● TASK OBJECTIVE:
Put each line of the entries below into a JSON list of strings, one string per line, leaving out blank lines.

● SUPPLIED RECORDS:
# # #
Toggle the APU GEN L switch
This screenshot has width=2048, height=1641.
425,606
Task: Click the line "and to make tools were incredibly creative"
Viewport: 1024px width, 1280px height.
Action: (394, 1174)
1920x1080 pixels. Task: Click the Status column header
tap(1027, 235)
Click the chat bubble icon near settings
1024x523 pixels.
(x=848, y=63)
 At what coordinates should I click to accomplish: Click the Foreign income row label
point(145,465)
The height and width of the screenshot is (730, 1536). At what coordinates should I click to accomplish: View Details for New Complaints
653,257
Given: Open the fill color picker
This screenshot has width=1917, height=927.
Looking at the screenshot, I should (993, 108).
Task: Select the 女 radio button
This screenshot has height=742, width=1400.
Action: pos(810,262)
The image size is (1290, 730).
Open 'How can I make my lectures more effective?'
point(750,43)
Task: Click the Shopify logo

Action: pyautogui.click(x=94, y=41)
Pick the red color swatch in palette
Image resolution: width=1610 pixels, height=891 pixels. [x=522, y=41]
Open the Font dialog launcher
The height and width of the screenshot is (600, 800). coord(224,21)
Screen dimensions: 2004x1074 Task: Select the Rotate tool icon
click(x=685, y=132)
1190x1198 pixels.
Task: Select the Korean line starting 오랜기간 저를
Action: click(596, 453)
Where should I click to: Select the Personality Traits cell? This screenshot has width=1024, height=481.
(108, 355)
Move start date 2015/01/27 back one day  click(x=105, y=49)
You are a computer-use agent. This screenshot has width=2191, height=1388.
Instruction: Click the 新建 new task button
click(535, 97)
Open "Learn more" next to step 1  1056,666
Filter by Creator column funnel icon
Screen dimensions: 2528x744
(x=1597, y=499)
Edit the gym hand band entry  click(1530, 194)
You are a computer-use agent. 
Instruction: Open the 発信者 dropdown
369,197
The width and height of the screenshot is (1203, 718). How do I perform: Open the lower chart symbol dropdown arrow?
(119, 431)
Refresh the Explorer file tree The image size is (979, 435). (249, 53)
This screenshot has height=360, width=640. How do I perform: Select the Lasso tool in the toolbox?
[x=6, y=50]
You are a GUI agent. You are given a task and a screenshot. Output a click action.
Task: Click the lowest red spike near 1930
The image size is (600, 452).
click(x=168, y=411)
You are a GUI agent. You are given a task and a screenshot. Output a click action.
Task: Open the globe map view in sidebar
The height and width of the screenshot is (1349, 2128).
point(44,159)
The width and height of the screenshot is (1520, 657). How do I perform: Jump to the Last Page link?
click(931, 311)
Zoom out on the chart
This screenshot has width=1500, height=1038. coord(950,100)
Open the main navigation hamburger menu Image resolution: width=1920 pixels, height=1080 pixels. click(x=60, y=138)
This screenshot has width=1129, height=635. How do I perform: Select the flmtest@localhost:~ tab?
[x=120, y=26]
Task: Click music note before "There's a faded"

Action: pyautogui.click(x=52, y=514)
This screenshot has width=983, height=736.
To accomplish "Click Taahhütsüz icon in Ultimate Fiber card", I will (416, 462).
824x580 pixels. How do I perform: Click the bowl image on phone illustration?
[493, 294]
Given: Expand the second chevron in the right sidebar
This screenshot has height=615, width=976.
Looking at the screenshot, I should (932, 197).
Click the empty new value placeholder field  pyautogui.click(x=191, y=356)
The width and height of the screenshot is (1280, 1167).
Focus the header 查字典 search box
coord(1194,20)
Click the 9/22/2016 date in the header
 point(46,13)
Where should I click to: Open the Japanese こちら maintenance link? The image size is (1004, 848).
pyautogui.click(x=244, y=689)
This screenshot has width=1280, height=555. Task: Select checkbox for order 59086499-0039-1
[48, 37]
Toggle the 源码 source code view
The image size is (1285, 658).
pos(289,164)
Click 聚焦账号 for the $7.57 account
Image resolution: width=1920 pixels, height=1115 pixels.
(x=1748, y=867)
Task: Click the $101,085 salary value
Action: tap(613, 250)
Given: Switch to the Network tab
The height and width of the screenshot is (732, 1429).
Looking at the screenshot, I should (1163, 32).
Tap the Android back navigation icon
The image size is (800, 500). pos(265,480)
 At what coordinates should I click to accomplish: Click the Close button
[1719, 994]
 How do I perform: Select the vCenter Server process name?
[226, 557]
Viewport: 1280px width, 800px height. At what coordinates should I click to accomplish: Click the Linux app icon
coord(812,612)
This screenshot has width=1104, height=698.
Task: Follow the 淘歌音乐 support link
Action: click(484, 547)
# # #
● RESPONSE TO THE EXERCISE:
[
  "Toggle the APU GEN L switch",
  "This screenshot has width=2048, height=1641.",
  "425,606",
  "Task: Click the line \"and to make tools were incredibly creative\"",
  "Viewport: 1024px width, 1280px height.",
  "Action: (394, 1174)",
  "1920x1080 pixels. Task: Click the Status column header",
  "tap(1027, 235)",
  "Click the chat bubble icon near settings",
  "1024x523 pixels.",
  "(x=848, y=63)",
  " At what coordinates should I click to accomplish: Click the Foreign income row label",
  "point(145,465)",
  "The height and width of the screenshot is (730, 1536). At what coordinates should I click to accomplish: View Details for New Complaints",
  "653,257",
  "Given: Open the fill color picker",
  "This screenshot has width=1917, height=927.",
  "Looking at the screenshot, I should (993, 108).",
  "Task: Select the 女 radio button",
  "This screenshot has height=742, width=1400.",
  "Action: pos(810,262)",
  "The image size is (1290, 730).",
  "Open 'How can I make my lectures more effective?'",
  "point(750,43)",
  "Task: Click the Shopify logo",
  "Action: pyautogui.click(x=94, y=41)",
  "Pick the red color swatch in palette",
  "Image resolution: width=1610 pixels, height=891 pixels. [x=522, y=41]",
  "Open the Font dialog launcher",
  "The height and width of the screenshot is (600, 800). coord(224,21)",
  "Screen dimensions: 2004x1074 Task: Select the Rotate tool icon",
  "click(x=685, y=132)",
  "1190x1198 pixels.",
  "Task: Select the Korean line starting 오랜기간 저를",
  "Action: click(596, 453)",
  "Where should I click to: Select the Personality Traits cell? This screenshot has width=1024, height=481.",
  "(108, 355)",
  "Move start date 2015/01/27 back one day  click(x=105, y=49)",
  "You are a computer-use agent. This screenshot has width=2191, height=1388.",
  "Instruction: Click the 新建 new task button",
  "click(535, 97)",
  "Open \"Learn more\" next to step 1  1056,666",
  "Filter by Creator column funnel icon",
  "Screen dimensions: 2528x744",
  "(x=1597, y=499)",
  "Edit the gym hand band entry  click(1530, 194)",
  "You are a computer-use agent. ",
  "Instruction: Open the 発信者 dropdown",
  "369,197",
  "The width and height of the screenshot is (1203, 718). How do I perform: Open the lower chart symbol dropdown arrow?",
  "(119, 431)",
  "Refresh the Explorer file tree The image size is (979, 435). (249, 53)",
  "This screenshot has height=360, width=640. How do I perform: Select the Lasso tool in the toolbox?",
  "[x=6, y=50]",
  "You are a GUI agent. You are given a task and a screenshot. Output a click action.",
  "Task: Click the lowest red spike near 1930",
  "The image size is (600, 452).",
  "click(x=168, y=411)",
  "You are a GUI agent. You are given a task and a screenshot. Output a click action.",
  "Task: Open the globe map view in sidebar",
  "The height and width of the screenshot is (1349, 2128).",
  "point(44,159)",
  "The width and height of the screenshot is (1520, 657). How do I perform: Jump to the Last Page link?",
  "click(931, 311)",
  "Zoom out on the chart",
  "This screenshot has width=1500, height=1038. coord(950,100)",
  "Open the main navigation hamburger menu Image resolution: width=1920 pixels, height=1080 pixels. click(x=60, y=138)",
  "This screenshot has width=1129, height=635. How do I perform: Select the flmtest@localhost:~ tab?",
  "[x=120, y=26]",
  "Task: Click music note before \"There's a faded\"",
  "Action: pyautogui.click(x=52, y=514)",
  "This screenshot has width=983, height=736.",
  "To accomplish \"Click Taahhütsüz icon in Ultimate Fiber card\", I will (416, 462).",
  "824x580 pixels. How do I perform: Click the bowl image on phone illustration?",
  "[493, 294]",
  "Given: Expand the second chevron in the right sidebar",
  "This screenshot has height=615, width=976.",
  "Looking at the screenshot, I should (932, 197).",
  "Click the empty new value placeholder field  pyautogui.click(x=191, y=356)",
  "The width and height of the screenshot is (1280, 1167).",
  "Focus the header 查字典 search box",
  "coord(1194,20)",
  "Click the 9/22/2016 date in the header",
  " point(46,13)",
  "Where should I click to: Open the Japanese こちら maintenance link? The image size is (1004, 848).",
  "pyautogui.click(x=244, y=689)",
  "This screenshot has width=1280, height=555. Task: Select checkbox for order 59086499-0039-1",
  "[48, 37]",
  "Toggle the 源码 source code view",
  "The image size is (1285, 658).",
  "pos(289,164)",
  "Click 聚焦账号 for the $7.57 account",
  "Image resolution: width=1920 pixels, height=1115 pixels.",
  "(x=1748, y=867)",
  "Task: Click the $101,085 salary value",
  "Action: tap(613, 250)",
  "Given: Switch to the Network tab",
  "The height and width of the screenshot is (732, 1429).",
  "Looking at the screenshot, I should (1163, 32).",
  "Tap the Android back navigation icon",
  "The image size is (800, 500). pos(265,480)",
  " At what coordinates should I click to accomplish: Click the Close button",
  "[1719, 994]",
  " How do I perform: Select the vCenter Server process name?",
  "[226, 557]",
  "Viewport: 1280px width, 800px height. At what coordinates should I click to accomplish: Click the Linux app icon",
  "coord(812,612)",
  "This screenshot has width=1104, height=698.",
  "Task: Follow the 淘歌音乐 support link",
  "Action: click(484, 547)"
]